Best Group Award Winner
Cimarrón
Orinoco (Cimarrón Music)
The award of Best Group to Colombia’s Cimarrón is laced with sadness for the group’s founder, Carlos Rojas Hernández, died on January 10 this year from heart complications, at the age of 65. He had been interviewed in Songlines only four months earlier when he had expressed his enthusiasm about Cimarrón’s then forthcoming UK tour with Welsh harpist Catrin Finch. The tour went ahead in early 2020 as a tribute to him, with harpist Duvan Rodolfo taking his place and was completed before the coronavirus lockdown. Songlines’ editor Jo Frost hailed the London show as a ‘celebration’ of his life and concluded that his ‘legacy looks to be in safe hands.’

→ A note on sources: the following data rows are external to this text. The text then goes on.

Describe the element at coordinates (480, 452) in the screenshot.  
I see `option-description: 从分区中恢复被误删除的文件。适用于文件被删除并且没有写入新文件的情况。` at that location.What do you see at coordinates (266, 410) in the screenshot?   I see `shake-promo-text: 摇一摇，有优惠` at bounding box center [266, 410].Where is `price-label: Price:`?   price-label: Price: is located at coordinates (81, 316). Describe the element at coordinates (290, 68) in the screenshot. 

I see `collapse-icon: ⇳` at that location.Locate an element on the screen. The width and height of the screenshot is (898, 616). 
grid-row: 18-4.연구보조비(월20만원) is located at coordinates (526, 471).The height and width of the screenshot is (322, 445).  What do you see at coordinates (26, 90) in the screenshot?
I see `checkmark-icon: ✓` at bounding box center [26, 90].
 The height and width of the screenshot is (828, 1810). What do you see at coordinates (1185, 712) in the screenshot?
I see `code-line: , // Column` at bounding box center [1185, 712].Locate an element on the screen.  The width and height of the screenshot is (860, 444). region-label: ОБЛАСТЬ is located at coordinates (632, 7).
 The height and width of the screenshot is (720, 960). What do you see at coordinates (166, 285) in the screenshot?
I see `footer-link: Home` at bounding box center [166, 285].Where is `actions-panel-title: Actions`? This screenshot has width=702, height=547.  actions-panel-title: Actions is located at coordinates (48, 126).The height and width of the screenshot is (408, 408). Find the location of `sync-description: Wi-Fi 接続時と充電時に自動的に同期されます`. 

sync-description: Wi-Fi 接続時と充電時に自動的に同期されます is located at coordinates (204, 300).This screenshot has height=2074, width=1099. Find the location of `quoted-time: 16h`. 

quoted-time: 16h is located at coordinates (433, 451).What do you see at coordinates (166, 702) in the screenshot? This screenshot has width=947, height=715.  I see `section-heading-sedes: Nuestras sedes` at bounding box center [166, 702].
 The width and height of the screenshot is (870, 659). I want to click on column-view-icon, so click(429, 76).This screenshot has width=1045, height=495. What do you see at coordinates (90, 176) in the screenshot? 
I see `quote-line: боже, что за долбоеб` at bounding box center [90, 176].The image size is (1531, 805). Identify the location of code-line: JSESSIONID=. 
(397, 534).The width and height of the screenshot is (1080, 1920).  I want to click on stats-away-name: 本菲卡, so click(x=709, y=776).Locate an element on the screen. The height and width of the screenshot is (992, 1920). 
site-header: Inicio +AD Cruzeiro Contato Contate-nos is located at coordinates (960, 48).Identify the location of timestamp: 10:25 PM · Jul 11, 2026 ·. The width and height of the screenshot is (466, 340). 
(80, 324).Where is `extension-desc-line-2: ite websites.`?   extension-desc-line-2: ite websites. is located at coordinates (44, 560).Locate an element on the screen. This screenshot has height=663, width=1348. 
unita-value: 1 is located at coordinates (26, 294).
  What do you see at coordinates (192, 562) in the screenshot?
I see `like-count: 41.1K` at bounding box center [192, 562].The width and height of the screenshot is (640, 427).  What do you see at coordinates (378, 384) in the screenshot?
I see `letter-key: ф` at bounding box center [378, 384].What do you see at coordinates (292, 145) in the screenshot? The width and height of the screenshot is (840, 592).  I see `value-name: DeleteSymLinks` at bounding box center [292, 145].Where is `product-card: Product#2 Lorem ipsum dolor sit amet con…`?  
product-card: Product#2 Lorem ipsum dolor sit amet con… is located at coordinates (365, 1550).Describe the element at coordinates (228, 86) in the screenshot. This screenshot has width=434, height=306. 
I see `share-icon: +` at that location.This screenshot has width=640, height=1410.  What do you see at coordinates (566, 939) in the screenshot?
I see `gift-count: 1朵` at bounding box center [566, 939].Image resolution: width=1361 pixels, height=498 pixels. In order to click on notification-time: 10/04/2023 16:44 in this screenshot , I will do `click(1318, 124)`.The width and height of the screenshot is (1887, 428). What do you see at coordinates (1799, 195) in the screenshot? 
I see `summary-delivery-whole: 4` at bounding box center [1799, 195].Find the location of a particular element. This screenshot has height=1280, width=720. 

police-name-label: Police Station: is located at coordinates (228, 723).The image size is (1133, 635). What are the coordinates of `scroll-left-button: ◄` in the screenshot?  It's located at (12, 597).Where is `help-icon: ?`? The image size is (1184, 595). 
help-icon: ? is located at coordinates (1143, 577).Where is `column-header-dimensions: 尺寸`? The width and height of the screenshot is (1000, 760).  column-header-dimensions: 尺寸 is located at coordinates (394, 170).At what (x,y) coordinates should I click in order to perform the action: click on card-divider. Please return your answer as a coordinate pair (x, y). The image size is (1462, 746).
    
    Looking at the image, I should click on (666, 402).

Hernández formed Cimarrón in 2000 with singer Ana Veydó and the aim of making the Colombian folk style of joropo known around the world. The music of the llanos (broad plains) of the Orinoco River as it flows from the east of Colombia into Venezuela, the style is characterised by a hard-driving dance rhythm led by the harp and supported by bandola llanera (a four-stringed pear-shaped guitar), the cuatro and acoustic bass. The group won a Grammy nomination in 2004 for their debut album Sí, Soy Llanero and followed with 2011’s ¡Cimarrón! Joropo Music from the Orinoco Plains of Colombia. Both albums were released on Smithsonian Folkways and presented joropo in a traditional style. However, 2019’s Orinoco was bolder and more expansive, augmenting the traditional maracas with Afro-Latin percussion to emulate the power of the energetic stomp dance that accompanies the music at rustic parties and is said to be an imitation of galloping and stomping horses. ‘But it’s an organic development not a fusion experiment,’ Hernández told Songlines on the album’s release (in #154).
The band, he explained, takes its name from a wild bull freely roaming the Orinoco plains. ‘It’s an allegory of freedom, and the music reflects that rebel spirit. Sometimes tradition is a prison for the artist, because you’re expected to play the music in a predetermined way but we prefer to find our own path in freedom. That’s the spirit of Cimarrón.’